Open-pit mining operations have a significant impact on both the natural environment and human activities, due to the extensive land alteration and resource extraction involved [1,2,3,4,5]. The demand for raw materials from industries such as construction, manufacturing, and energy production drives the expansion of open-pit mining worldwide. Large quantities of soil, rock, and minerals are removed during the extraction process in open-pit mines, significantly altering the landscape [6]. The excavation, as well as the construction of waste rock piles and tailing ponds [7], results in the modification of topography and the displacement of natural features. Additionally, mining operations can result in soil erosion, air pollution from emissions and dust, and the release of hazardous materials into the local ecosystem. Implementing efficient monitoring strategies for spotting and tracking changes in these environments is essential for ensuring sustainable resource utilization and mitigating the negative effects of open-pit mining. Indeed, accurate and timely detection of changes allows mining companies and environmental regulators to intervene quickly, allocate resources efficiently, and plan appropriate mitigation measures. Monitoring changes in open-pit mines, in addition, extends beyond the scope of environmental impact investigations. It is also critical for the safety and well-being of workers and the surrounding community [8]. Detecting and monitoring changes related to possible hazards, such as ground instability or structural collapses, is critical for avoiding accidents and saving lives [9].

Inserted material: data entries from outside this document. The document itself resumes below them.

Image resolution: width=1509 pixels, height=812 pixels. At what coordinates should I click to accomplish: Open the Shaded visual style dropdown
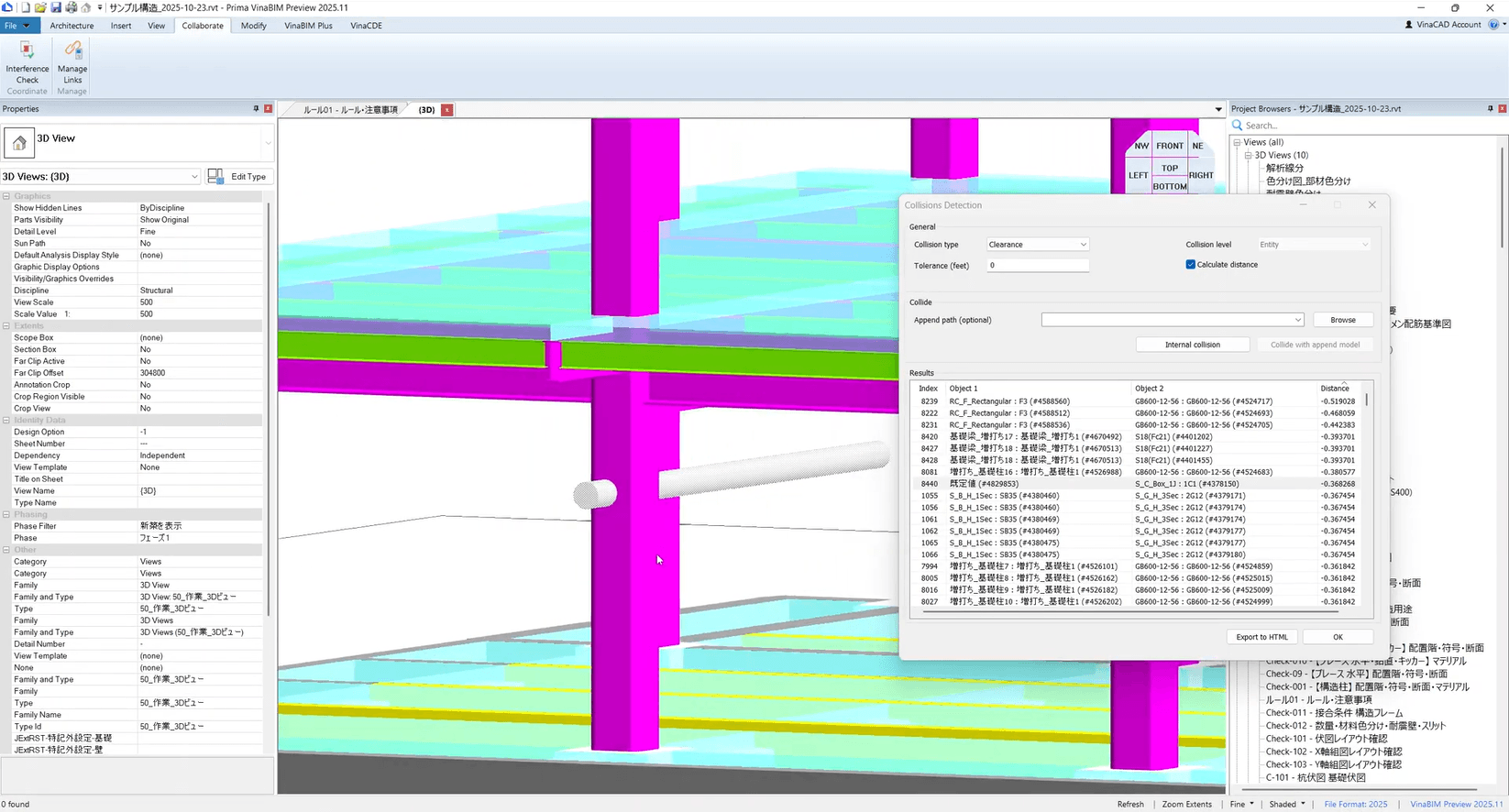1287,804
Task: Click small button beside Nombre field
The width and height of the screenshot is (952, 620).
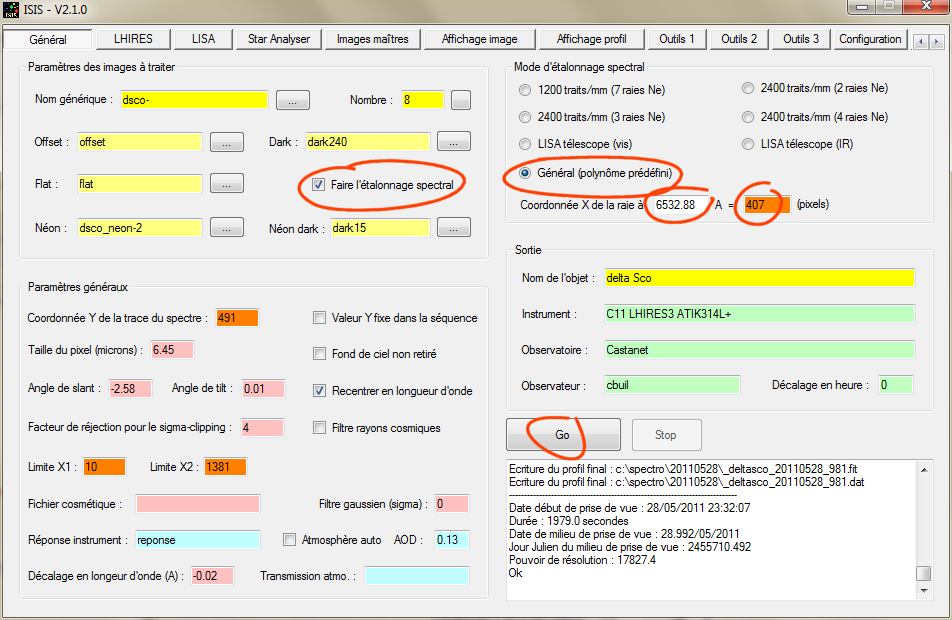Action: coord(460,100)
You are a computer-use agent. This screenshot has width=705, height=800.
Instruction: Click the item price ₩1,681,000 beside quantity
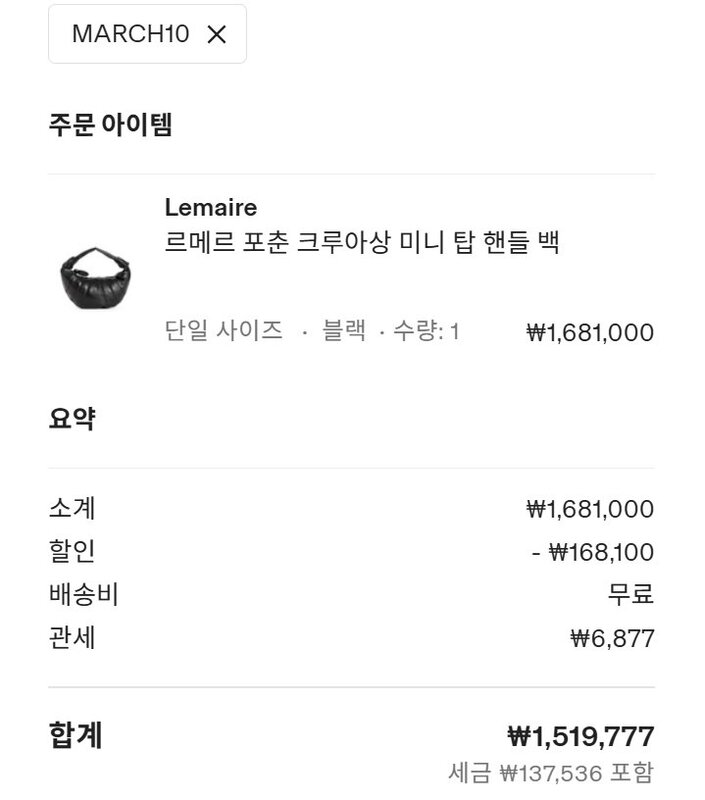(x=590, y=332)
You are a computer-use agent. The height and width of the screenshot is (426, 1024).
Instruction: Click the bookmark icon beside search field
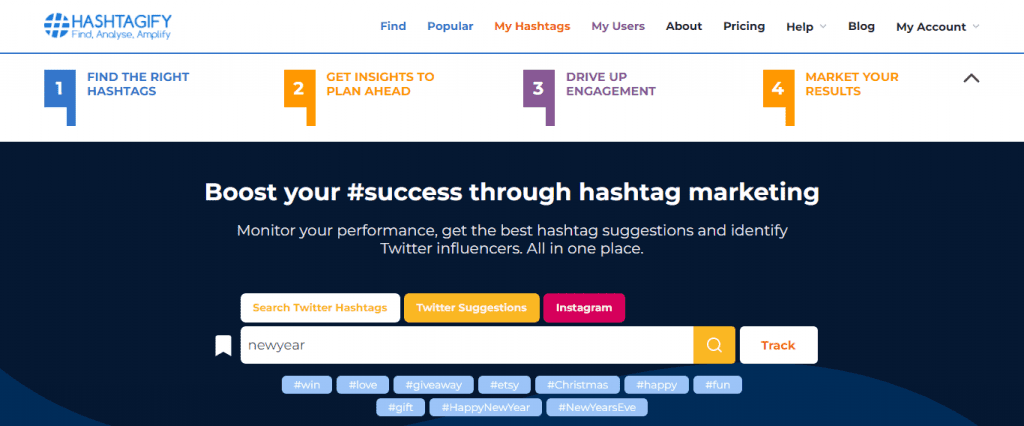click(223, 346)
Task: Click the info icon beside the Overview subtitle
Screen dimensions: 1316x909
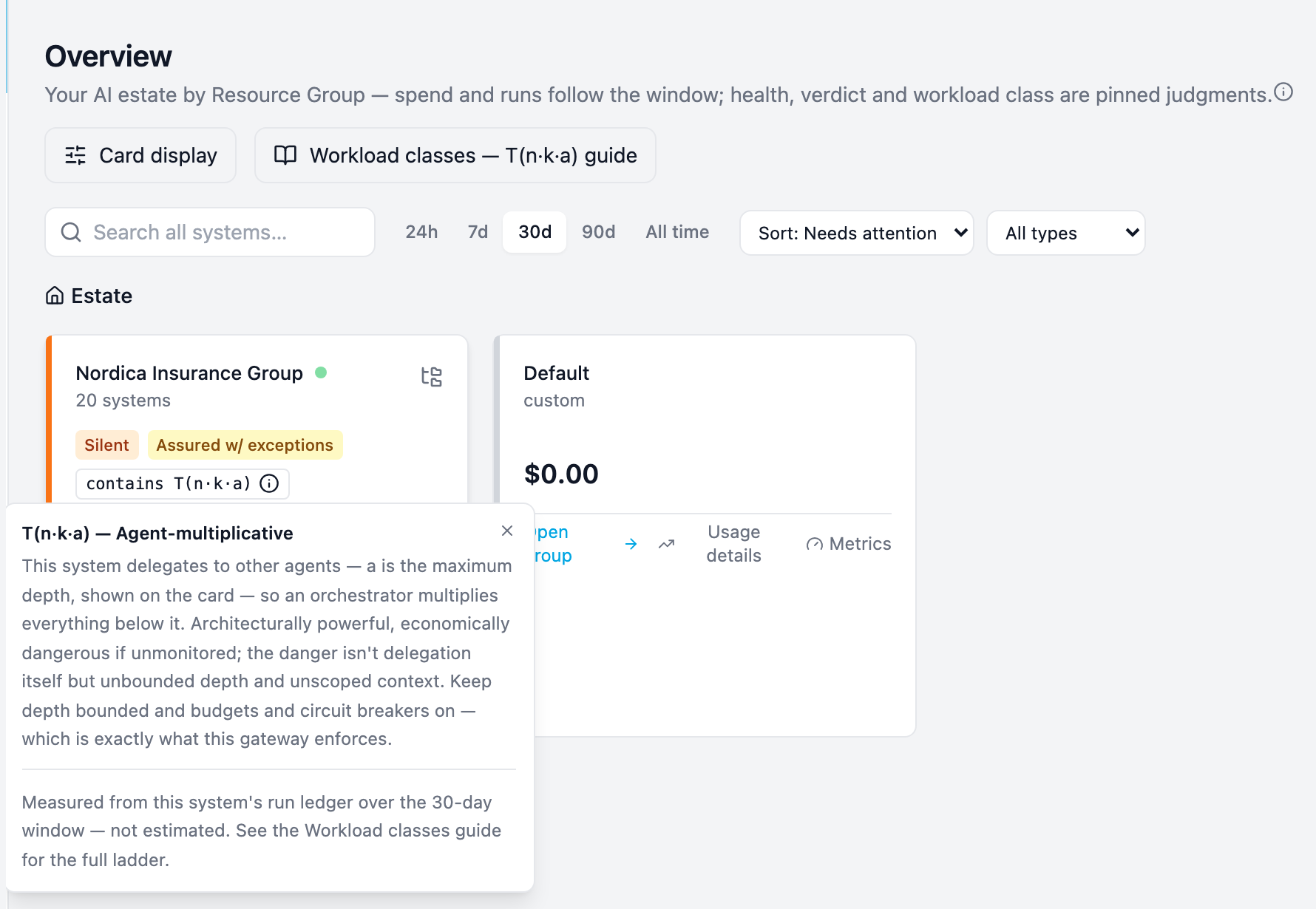Action: pyautogui.click(x=1283, y=92)
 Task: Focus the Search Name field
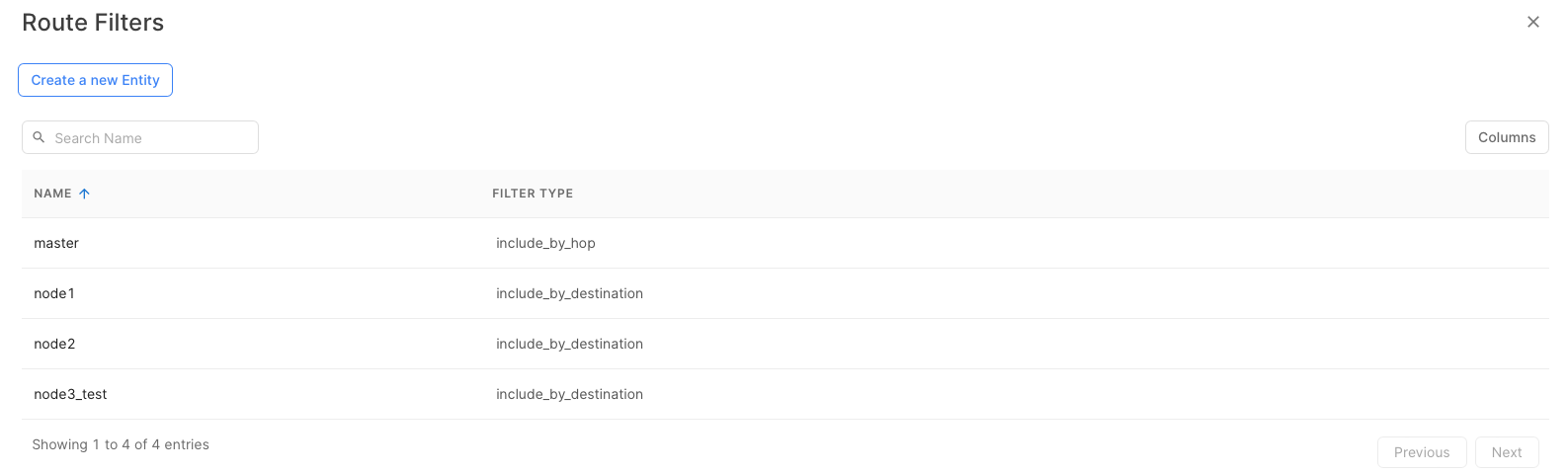click(148, 138)
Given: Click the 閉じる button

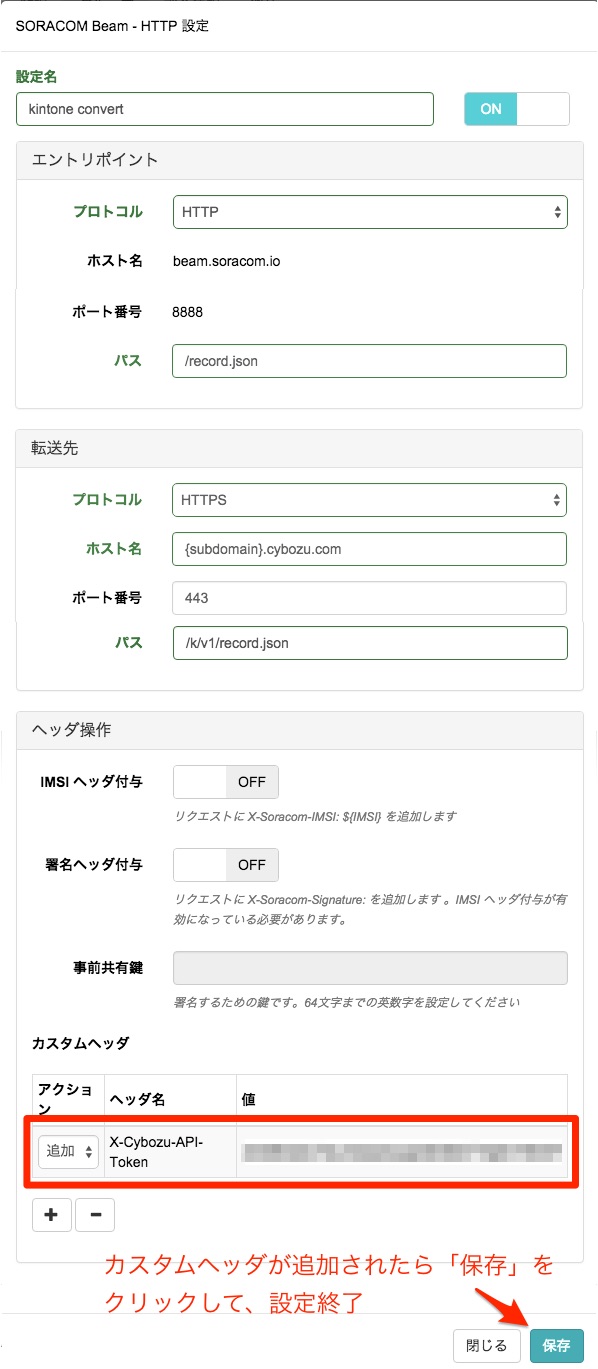Looking at the screenshot, I should click(487, 1345).
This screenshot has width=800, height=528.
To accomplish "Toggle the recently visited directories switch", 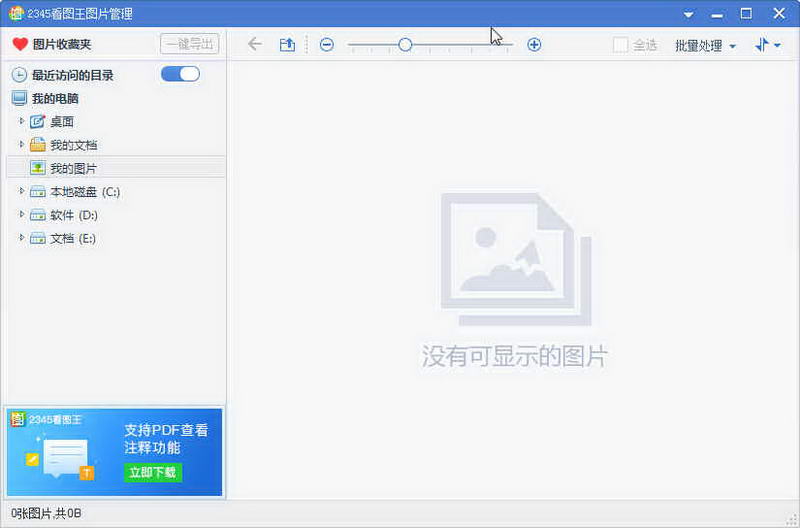I will coord(180,74).
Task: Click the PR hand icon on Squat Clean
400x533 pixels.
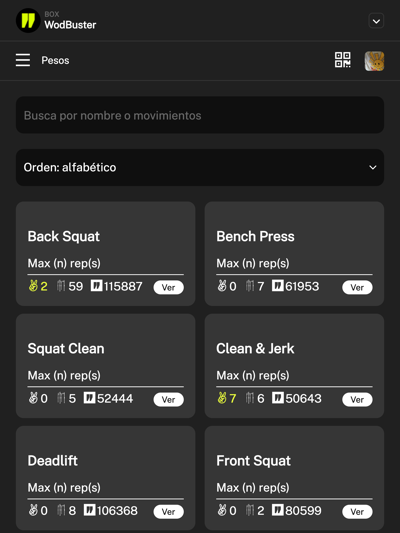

The change detection task in open-pit mines presents significant challenges compared to other common change detection applications such as urban planning, flood detection, crop growth monitoring, land cover use, and natural resource management. Several factors contribute to these challenges. First, mining area land use types are highly complex and heterogeneous. Mining sites frequently include varied features, such as excavated areas, trash piles, infrastructure, vegetation, and water bodies, resulting in a diverse range of land cover types within a single scene. This heterogeneity complicates detecting and distinguishing changes within open-pit mines. Secondly, open-pit mines are exposed to regular mining activities, which result in a variety of changes that further complicate the detection procedure [10]. These changes not only include the expansion or reduction of mining areas but also pseudo changes, e.g., equipment movements or humidity fluctuations. These areas present statistically reliable reflectivity changes, but these do not directly correspond to the actual changes of interest, i.e., blasting, collapsing, and waste pile operations. Distinguishing these pseudo changes from the significant changes, which are crucial for monitoring mining operations and environmental impacts, poses a substantial challenge in open-pit mine change detection. By training a model on the complex and heterogeneous land use types that can effectively differentiate between significant changes and pseudo changes, we can enhance the accuracy and reliability of change detection in open-pit mines.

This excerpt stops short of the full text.